Reasons for a Transracial Adoption

"Reasons for a Transracial Adoption" (from Love to Know)

Why do prospective parents seek to adopt children outside their own race and/or culture? The reasons are many. For example:

Numbers: Because the number of Caucasian newborns available for adoption is much lower than children of other races, pursuing a transracial adoption often means adopting a child in a shorter time frame.

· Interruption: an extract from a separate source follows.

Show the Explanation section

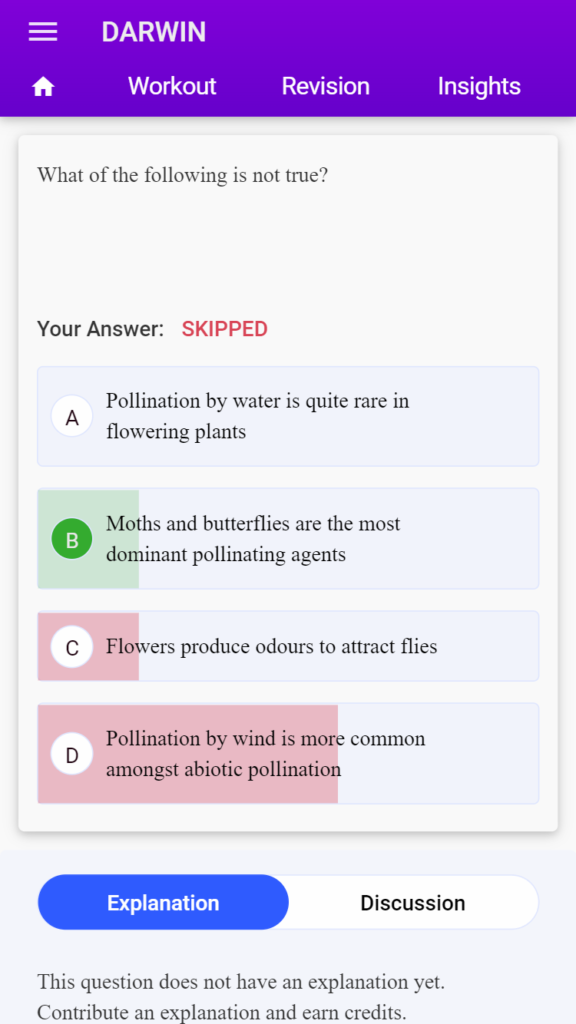pos(163,903)
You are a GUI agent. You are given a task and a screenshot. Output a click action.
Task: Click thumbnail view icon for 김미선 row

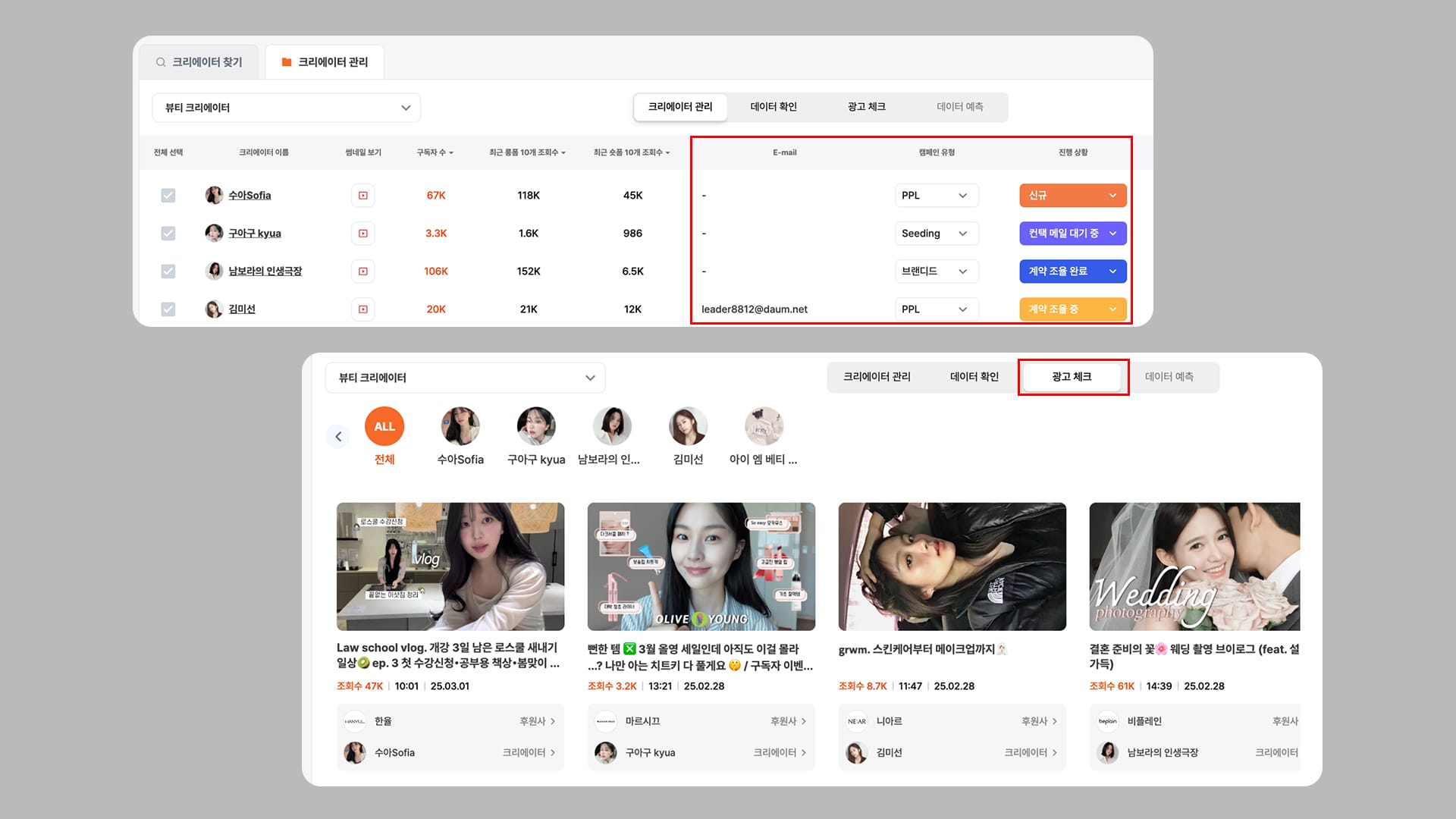click(x=362, y=309)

Age: Many adoption agencies simply will not accept applicants who are over 40 as adoptive parents of Caucasian babies. This stipulation often doesn't apply to a transracial adoption, however.
Need: Some parents want to adopt a child of another race because they realize that there are so many of these children who need good homes.
Experience: In some cases, families seek to adopt outside of their culture because they want to expand their family's own experiences. This is especially true if they already have biological children of their own.

More Tips and Advice...
Adopting a child from another culture is a lifelong commitment and one that must be taken seriously. In order for your child to grow up happy and well-adjusted, consider the following tips:

*Be prepared for misconceptions. Throughout your child's life, there will be people who will make unkind and ignorant comments. Think about how you will respond, but most importantly, prepare your child for these events as well. Teach him how to respond in a positive and firm manner. For example, when he is questioned as to whether you are his "real family", how do you want him to respond?

*Get involved. If there are members of the community who promote racism, now is the time to become an activist for racial equality.
Educate yourself. It is not only important that your child learn about his or her culture but that you do also. Study all aspects of the African American culture, such as history, literature, music, etc.
*Build a support system. Give your child a strong background and a solid foundation for positive self-esteem by surrounding your family with supportive relatives and friends.
Discuss race and culture with your child. You should begin to do this while your child is just a baby.
*Do not tolerate negative comments toward yourself and your child. You are your child's protector and advocate!

Finally, love your child. Love him for his differences, his culture, his appearance, and especially for the blessings he has brought to your life.